In the future, I’ll fine-tune Grounded-SAM 2 to boost detection precision/recall and produce more calibrated confidence scores in maritime scenes.

Range from Segmentation — LiDAR Inside the Mask

For each Grounded-SAM 2 mask, LiDAR is projected into the camera, and only in-mask points are pooled. Median range and centroid form a robust per-object measurement used by tracking and SLAM.

Per-object pooled ranges from LiDAR points inside masks
Console print: class, 3D estimate (x, y, z in odom), and number of LiDAR points inside the mask.
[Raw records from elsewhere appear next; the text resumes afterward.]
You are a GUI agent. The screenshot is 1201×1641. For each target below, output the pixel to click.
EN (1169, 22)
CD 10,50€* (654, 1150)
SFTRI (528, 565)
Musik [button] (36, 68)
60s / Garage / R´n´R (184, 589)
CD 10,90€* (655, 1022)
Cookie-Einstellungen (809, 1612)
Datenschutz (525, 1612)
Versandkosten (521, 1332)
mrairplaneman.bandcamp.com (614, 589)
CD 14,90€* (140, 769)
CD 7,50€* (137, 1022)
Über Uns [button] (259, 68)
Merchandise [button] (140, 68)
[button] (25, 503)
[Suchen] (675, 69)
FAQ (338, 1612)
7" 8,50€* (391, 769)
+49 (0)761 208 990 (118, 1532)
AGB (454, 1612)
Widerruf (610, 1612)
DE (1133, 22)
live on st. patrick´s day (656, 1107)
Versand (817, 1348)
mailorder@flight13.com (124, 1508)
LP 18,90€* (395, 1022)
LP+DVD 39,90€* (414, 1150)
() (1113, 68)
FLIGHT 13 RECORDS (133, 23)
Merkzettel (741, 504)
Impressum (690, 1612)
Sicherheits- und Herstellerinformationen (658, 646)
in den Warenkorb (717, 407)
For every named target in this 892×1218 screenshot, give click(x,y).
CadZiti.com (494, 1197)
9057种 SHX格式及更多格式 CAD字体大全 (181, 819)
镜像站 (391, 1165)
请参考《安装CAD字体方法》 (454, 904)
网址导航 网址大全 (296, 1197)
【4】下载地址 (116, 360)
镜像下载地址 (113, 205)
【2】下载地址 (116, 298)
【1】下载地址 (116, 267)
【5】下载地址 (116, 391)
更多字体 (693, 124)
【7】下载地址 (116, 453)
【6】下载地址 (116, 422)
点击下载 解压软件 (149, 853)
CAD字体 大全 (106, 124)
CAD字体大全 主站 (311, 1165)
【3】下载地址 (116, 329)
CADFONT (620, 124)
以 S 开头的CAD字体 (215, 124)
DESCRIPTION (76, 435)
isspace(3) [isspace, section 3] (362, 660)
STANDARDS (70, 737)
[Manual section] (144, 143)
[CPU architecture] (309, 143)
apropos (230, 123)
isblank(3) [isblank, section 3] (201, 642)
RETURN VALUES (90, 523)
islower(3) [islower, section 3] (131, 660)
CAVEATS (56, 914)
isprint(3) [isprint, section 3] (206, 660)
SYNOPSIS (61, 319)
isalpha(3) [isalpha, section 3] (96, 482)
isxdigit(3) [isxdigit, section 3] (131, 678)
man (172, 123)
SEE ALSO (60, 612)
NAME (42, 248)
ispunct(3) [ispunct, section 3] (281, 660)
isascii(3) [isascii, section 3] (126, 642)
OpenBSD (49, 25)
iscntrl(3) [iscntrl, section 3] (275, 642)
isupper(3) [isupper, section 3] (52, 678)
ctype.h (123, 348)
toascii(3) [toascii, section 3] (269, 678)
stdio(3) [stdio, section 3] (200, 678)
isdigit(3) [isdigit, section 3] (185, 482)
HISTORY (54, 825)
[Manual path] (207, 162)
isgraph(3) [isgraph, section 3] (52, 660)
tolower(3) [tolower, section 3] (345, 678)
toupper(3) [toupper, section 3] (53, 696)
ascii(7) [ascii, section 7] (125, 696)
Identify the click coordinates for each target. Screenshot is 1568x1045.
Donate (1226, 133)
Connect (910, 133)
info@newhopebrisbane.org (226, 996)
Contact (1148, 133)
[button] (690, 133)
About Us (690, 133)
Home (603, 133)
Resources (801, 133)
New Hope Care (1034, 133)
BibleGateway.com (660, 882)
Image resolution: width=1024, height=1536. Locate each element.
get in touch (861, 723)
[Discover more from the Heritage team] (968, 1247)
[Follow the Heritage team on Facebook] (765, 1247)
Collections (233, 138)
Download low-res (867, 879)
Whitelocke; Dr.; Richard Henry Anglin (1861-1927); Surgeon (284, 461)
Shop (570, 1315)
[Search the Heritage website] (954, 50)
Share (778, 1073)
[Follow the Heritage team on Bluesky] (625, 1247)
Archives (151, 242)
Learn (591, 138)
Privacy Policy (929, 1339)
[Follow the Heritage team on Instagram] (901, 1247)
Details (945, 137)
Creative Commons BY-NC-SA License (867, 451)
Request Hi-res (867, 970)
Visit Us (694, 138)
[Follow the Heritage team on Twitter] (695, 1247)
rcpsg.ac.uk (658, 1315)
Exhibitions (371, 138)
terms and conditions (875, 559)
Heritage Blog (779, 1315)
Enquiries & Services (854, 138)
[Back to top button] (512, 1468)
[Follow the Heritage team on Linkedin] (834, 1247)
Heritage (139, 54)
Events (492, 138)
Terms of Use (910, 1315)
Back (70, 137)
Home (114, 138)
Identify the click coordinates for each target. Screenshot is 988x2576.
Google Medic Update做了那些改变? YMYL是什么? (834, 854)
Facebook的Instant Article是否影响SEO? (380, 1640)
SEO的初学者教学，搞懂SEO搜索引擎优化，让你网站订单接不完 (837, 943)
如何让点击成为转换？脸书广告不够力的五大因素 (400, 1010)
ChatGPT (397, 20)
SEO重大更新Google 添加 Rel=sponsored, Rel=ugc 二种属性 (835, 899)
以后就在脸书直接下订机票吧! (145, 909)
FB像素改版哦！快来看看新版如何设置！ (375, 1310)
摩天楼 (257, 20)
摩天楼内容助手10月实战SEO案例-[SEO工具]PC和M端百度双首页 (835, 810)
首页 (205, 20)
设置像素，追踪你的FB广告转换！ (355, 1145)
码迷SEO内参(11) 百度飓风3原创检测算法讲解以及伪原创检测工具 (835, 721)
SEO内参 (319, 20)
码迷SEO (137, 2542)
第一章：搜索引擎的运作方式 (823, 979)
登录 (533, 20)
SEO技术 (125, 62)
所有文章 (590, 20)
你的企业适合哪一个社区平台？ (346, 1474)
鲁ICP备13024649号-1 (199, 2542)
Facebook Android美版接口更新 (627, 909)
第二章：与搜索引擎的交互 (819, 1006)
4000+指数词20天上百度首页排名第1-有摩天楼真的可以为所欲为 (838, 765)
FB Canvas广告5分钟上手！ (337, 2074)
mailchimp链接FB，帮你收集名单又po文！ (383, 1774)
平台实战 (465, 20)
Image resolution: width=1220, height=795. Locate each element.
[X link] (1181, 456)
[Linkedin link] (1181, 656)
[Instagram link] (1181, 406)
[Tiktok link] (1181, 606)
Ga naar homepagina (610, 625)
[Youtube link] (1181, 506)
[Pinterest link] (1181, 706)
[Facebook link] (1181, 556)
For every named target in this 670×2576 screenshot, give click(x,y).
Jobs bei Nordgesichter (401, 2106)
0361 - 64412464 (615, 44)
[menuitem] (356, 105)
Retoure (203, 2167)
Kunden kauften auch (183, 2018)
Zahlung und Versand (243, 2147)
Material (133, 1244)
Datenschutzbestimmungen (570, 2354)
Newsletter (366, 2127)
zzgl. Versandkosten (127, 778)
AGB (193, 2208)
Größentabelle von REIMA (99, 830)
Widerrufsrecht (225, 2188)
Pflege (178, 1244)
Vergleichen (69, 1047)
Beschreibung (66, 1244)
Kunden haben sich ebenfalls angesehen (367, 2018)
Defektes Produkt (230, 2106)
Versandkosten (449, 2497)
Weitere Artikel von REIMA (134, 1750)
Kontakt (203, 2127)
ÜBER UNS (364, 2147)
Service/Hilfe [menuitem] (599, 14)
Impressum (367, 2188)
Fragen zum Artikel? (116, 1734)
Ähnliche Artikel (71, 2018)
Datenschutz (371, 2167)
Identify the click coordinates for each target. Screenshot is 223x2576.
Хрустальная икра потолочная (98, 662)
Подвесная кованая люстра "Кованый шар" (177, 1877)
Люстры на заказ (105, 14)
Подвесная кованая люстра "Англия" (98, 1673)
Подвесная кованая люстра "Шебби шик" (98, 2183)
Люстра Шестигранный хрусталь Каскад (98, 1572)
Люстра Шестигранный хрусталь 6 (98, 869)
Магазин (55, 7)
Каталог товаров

For each Grounded-SAM 2 mask, LiDAR is projected into the camera, and only in-mask points are pooled. Median range and centroid form a robust per-object measurement used by tracking and SLAM.

  • Projection: LiDAR → camera → pixels; keep points inside the mask polygon.
  • Pooled stats: ρ = median(‖p‖), centroid ĉ = median({pi}), quality = {N, spread (MAD/IQR)}.
  • Output: {label, θ, ρ, centroid, Σ, N}; drop if N < Nmin or spread too large.

Masks give clean spatial support, so medians suppress water/glare outliers. The console summary (e.g., “greenbuoy … with 52 points”) reflects these pooled values.

Tracking Algorithm

Mahalanobis vs Euclidean gating intuition
Anisotropic uncertainty (range ≫ bearing) creates an elliptical acceptance region. Mahalanobis distance respects this; Euclidean does not.

Object detections are associated to existing tracks using Mahalanobis distance. Because range is noisier than bearing in our setup (LiDAR/camera-to-odom projection), the innovation covariance is elongated along range, so we gate with an ellipse rather than a circle.

Flow: predict → gate → create/update → track ID
Pipeline: new measurement → predict → Mahalanobis gate → create or update → stable Track IDs.

Detections are matched to tracks with Mahalanobis gating. Because range is noisier than bearing, the innovation covariance is elongated along range, so the gate is an ellipse, not a circle.

  • Predict: xpred, Ppred
  • Innovate: y = z − h(xpred), S = H Ppred Hᵀ + R
  • Gate: d² = yᵀ S⁻¹ y ≤ τ (χ² threshold)
  • Assign: nearest-neighbor (or Hungarian) within gate
  • Update: K = PpredHᵀS⁻¹; x = xpred + Ky; P = (I − KH)Ppred
  • Manage: create new tracks for ungated detections; age out unmatched tracks

Takeaway: Mahalanobis gating respects the uncertainty geometry, reducing false matches and stabilizing IDs for the GTSAM factors.